Dans un mail publié sur la liste de discussion des développeurs, Twitter vient officiellement de demander aux éditeurs d’applications tierces de cesser de développer des clients. Si cela semble un coup de tonnerre dans l’écosystème Twitter – mais pas au point de déloger Lorie et Gregory Lemarchal des trending topics, cela n’a pourtant rien d’une surprise.

La raison invoquée par Twitter est proche des arguments d’Apple quand ils ont décidé de refuser les applications tierces ayant les mêmes fonctionnalités que les outils pré installés sur l’iPhone : la firme souhaite harmoniser l’expérience utilisateur, et le trop grand nombre de clients existants, associé à des manières très différentes de présenter l’information risque d’être une grande source de confusion. Même si le client officiel représente aujourd’hui près de 90% de parts de marchés, les 10% restants – Hootsuite, Tweetdeck, ou Seesmic – ne semblent pas encore concernés par cette annonce.

Dead Twitter

(source)

Nous devons nous diriger vers un monde moins fragmenté dans lequel chacun pourra avoir une expérience de Twitter cohérente. C’est déjà ce qui se produit à mesure que les parts de marché des clients officieux diminuent. […] Les développeurs nous demandent aujourd’hui s’ils peuvent créer des applications reproduisant l’expérience utilisateur des clients Twitter officiels. La réponse est non (source).

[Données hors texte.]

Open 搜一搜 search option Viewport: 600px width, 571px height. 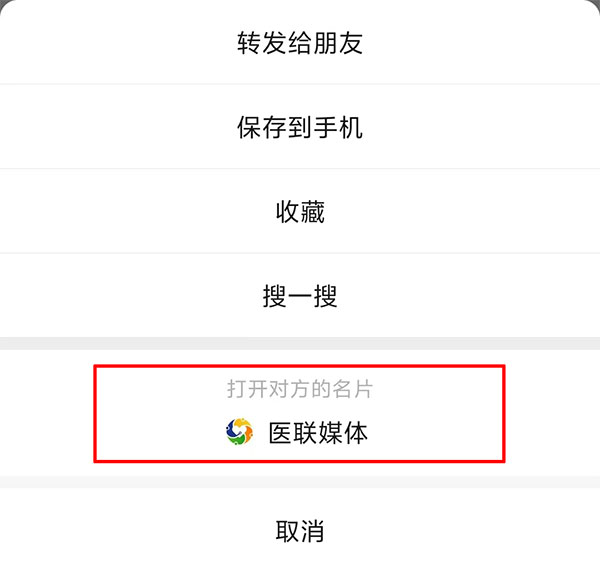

En mai dernier, j’expliquais en détails comment Twitter allait tuer l’écosystème qui avait fait son succès en officialisant telle ou telle application, bien que ce soit une des pistes vers la rentabilité.

En lançant des clients officiels, Twitter vient donc jeter un gros pavé dans la marre de cet écosystème, puisqu’il entre en concurrence directe avec ceux qui font cet écosystème. À moins d’une fermeture de l’API – une connerie monumentale qui tuerait à coup sûr le service – ce mouvement ne devrait pas affecter ses utilisateurs actuels. Twitter vise donc ses utilisateurs à venir sans qu’une stratégie de rentabilité ne soit visible à court terme. On aurait pu penser que Twitter allait utiliser Tweetie comme une manière de rentabiliser son service, le client coûtant 2.99$ sur l’App Store. Au lieu de cela, le client est devenu gratuit, ce qui exclut de facto la stratégie de monétisation.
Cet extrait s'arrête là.